Un film de : Jeff Nichols
Avec : Michael Shannon, Kirsten Dust, Adam Driver, Joel Edgerton, Sam Shepard
Fuyant d'abord des fanatiques religieux et des forces de police, Roy, père de famille et son fils Alton, se retrouvent bientôt les proies d'une chasse à l'homme à travers tout le pays, mobilisant même les plus hautes instances du gouvernement fédéral. En fin de compte, le père risque tout pour sauver son fils et lui permettre d'accomplir son destin. Un destin qui pourrait bien changer le monde pour toujours.Les voyageurs du temps
Il y a dans la création contemporaine comme un nouvel élan, engendré par tous ces réalisateurs dont la naissance entoure les années 80, biberonnés aux rêveries des Spielberg, Carpenter, Joe Dante, Coscarelli et Bernard Rose. Jeff Nichols, peut être le plus célèbre des " Millenials ", use à pleins poumons du principal trait esthétique de cette bande de jeunes ; un naturalisme fantastique, teinté de mélancolie, comme le souvenir un peu triste d'une enfance au cœur des 70´s. C'est une mémoire fantasmée, brodée de champs de blé et de couchers de soleil. Comme dans un rêve, on y trouve l'architecture, l'esthétique de ces années-là, et leur étrange apaisement, d'où ont disparu tous les protagonistes, exception faite d'une poignée de spectres ; pères, fils, soldats et enseignants, autant de figures jungiennes semées au creux d'un univers solitaire dont la barrière ne sera jamais franchie.
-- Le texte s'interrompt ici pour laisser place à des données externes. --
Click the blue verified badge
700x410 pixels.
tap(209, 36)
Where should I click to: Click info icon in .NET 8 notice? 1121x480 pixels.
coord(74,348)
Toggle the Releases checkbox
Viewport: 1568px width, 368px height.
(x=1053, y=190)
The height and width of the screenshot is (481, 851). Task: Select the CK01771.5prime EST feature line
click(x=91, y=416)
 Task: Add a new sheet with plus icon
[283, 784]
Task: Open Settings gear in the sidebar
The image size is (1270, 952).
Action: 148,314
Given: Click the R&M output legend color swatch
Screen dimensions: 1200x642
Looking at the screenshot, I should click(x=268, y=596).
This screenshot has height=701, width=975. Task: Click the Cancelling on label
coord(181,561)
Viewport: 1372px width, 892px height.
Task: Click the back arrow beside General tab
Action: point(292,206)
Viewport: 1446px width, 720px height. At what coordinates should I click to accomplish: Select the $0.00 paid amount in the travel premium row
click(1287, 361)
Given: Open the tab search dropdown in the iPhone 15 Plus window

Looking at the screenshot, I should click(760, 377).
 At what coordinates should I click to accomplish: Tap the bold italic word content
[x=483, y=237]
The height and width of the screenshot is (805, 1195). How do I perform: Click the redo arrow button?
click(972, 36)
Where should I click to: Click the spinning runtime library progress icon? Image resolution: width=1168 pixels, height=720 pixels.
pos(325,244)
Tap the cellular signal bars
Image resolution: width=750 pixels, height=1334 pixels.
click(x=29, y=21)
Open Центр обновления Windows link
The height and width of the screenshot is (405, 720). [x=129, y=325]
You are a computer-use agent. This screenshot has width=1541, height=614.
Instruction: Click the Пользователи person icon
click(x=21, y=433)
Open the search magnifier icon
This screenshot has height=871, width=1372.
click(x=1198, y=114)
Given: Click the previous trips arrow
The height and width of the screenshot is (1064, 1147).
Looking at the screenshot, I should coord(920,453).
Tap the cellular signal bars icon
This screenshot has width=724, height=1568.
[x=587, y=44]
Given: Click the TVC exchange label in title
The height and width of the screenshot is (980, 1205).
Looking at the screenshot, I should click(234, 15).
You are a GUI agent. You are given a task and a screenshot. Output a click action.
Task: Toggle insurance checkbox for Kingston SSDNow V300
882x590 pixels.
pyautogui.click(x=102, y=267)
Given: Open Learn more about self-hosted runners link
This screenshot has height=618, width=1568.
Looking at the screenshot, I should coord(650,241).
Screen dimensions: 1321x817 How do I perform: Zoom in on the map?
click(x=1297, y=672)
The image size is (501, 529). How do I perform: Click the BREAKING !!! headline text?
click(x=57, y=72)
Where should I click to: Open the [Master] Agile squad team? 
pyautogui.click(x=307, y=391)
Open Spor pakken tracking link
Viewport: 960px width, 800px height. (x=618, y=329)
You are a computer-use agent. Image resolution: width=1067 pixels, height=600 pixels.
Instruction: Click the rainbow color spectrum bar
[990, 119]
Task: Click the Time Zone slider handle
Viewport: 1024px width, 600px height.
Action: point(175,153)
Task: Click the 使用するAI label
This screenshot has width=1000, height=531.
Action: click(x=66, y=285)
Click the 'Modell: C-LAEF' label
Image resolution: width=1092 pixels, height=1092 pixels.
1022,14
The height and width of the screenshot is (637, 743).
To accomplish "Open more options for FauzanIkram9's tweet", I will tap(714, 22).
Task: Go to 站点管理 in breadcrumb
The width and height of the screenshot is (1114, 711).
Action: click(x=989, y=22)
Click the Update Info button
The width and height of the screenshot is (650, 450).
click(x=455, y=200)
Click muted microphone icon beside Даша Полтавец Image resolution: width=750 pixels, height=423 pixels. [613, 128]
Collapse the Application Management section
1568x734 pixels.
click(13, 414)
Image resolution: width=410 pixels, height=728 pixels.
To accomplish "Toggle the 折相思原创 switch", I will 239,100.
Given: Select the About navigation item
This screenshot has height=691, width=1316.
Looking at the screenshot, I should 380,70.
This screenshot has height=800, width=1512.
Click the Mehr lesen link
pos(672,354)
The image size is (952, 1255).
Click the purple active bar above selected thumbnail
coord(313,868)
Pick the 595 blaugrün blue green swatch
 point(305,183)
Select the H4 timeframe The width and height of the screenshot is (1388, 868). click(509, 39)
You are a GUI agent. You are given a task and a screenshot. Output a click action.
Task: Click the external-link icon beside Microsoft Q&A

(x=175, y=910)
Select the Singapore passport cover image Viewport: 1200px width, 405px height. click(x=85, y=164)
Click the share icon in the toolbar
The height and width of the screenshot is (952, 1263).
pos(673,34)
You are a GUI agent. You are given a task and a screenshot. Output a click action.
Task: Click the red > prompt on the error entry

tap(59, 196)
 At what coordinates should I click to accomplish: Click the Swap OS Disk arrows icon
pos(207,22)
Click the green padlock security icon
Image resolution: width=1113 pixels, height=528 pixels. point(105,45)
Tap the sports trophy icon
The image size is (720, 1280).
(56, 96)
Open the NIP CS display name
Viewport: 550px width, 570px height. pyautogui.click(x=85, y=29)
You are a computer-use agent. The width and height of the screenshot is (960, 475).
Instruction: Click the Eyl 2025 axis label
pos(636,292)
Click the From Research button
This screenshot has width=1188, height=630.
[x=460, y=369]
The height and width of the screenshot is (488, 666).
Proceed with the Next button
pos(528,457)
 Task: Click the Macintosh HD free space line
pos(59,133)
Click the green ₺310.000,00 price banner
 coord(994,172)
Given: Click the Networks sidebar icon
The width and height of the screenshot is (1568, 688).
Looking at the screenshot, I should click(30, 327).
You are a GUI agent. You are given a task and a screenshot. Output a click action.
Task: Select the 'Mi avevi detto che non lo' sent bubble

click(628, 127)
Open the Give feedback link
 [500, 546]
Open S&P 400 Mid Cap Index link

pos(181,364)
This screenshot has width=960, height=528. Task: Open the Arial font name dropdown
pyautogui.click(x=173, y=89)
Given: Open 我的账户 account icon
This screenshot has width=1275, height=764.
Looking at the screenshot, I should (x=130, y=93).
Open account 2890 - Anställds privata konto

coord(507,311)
Le mariage entre les grands fantasmes de Spielberg, leurs solitudes mythologiques, et la mémoire de ses successeurs, mémoire dont le maître fait bien évidemment partie. L'idée d'un cinéma qui, si on le disait cantonné aux années 80, prouve qu'il peut exister sur le long terme, pour peu que ses nouveaux dépositaires en nuancent les facteurs selon leurs propres règles ; ça n'est qu'ainsi que les contes survivent au temps qui passe. Pour sa dernière œuvre, Jeff Nichols s'attaque enfin à un genre dont chacun rêvait de le voir s'emparer. Pas le fantastique démesuré des grands studios, mais celui des Carpenter et Spielberg d'autrefois, drapés d'une texture plus proche de notre monde, préférant aux travellings imposants le mouvement des herbes, l'odeur des tissus et des vieilles voitures. Un fantastique naturaliste, moins voyageur peut-être, mais à coup sur, plus immersif.
Solitude enchantée
Fort de son nouveau statut, Nichols s'offre un plaisir de gosse, bardé de référence, sans trop en faire, préservant ce naturel sobre et élégant qui fait l'essence de son cinéma. Une fusion qui, si elle soulève quelques doutes à ses débuts, a tôt fait de convaincre de son bien-fondé, tant l'impression qu'elle dégage est unique et agréable. La mise en scène est bien là, tissée d'élégance, de structures superbes, et de ce rythme si particulier entre la lenteur des facteurs naturels, lumière ou jeux d'acteurs, et les fulgurances fantasques, qui conservent dans leur simplicité la patte de leur auteur. On y trouve certains effets, tirés du kitsch d'autrefois, ponctuant un scénario comme il les aime, minimaliste et mythologique, et ce brin de nostalgie qui l'accompagne partout par où il passe. Même lorsqu'on le place aux commandes d'un aussi beau jouet, Nicholson est un de ces types qui ne peuvent se défaire de leur mémoire. Pendant quatre films, il a parlé du passé. La question se pose : où ira-t-il ensuite ? Pour l'instant, il en reste là, et ça marche toujours aussi bien.